Namun demikian, perwira polisi yang sebagian karirnya dihabiskan di Detasemen Khusus Antiteror (Densus) itu, mengakui Indonesia masih utuh karena dasar ideologi yang digunakan untuk menyatukan 1.200 suku bangsa di puluhan ribu pulau adalah Pancasila.
Lima Kekuatan
“Jujur, saya sering ditanya oleh para pengamat dari luar negeri, kenapa Indonesia masih aman padahal Indonesia dengan heterogenitasnya memiliki potensi konflik terbesar di dunia,” ungkapnya.
Pertanyaan itu, kemudian dijawab Brigjen Nurwahid dengan pernyataan bahwa Indonesia memiliki lima kekuatan yang tidak dimiliki bangsa lain.

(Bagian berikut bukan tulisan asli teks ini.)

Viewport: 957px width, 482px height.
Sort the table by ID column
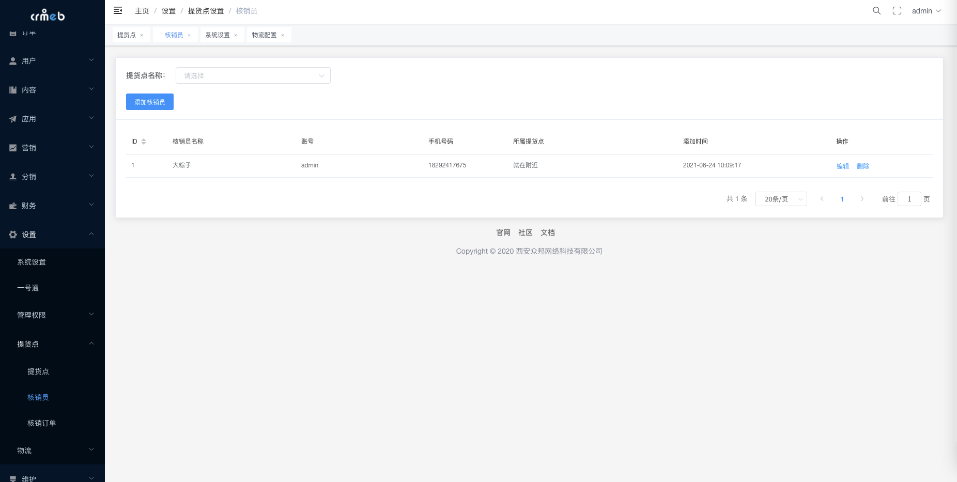pos(144,142)
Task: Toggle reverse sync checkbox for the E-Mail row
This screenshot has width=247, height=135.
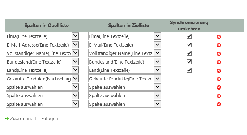Action: 189,45
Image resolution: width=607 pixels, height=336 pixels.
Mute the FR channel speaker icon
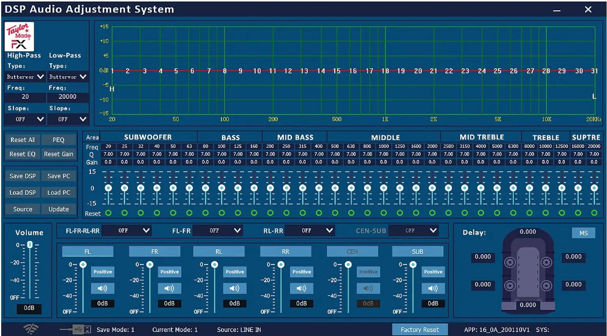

“Pertama kami memiliki Pancasila, ideologi pemersatu bangsa yang merupakan karya Jenius para founding father kami, ada tokoh agama, ulama, tokoh nasional, tokoh bangsa yang telah menggali nilai-nilai luhur agama dan budaya bangsa Ini,” tegasnya.
Selain itu, kekuatan Indonesia ditegaskan Brigjen Nurwahid adalah pada kearifan lokal berbasis gotong royong dan silaturahmi yang mampu menyatukan heterogenitas sampai ke level grass root.
Ketiga, kami punya civil society moderat seperti Muhamadiyah, NU, Rifaiyah, organisasi keagaman lain, kemudian keempat adalah kekuatan TNI – Polri.
“Dan kelima keyakinan bahwa Indonesia ini merupakan tanah surga yang senantiasa didoakan oleh para ulama dan para aulia sehingga diberikan keselamatan dan kedamaian,” tandasnya.
Adanya dialog-dialog kabangsaan diakuinya juga dapat dijadikan vaksin sehingga nantinya generasi muda khususnya memiliki imunitas atau kekebalan terhadap paparan radikalisme.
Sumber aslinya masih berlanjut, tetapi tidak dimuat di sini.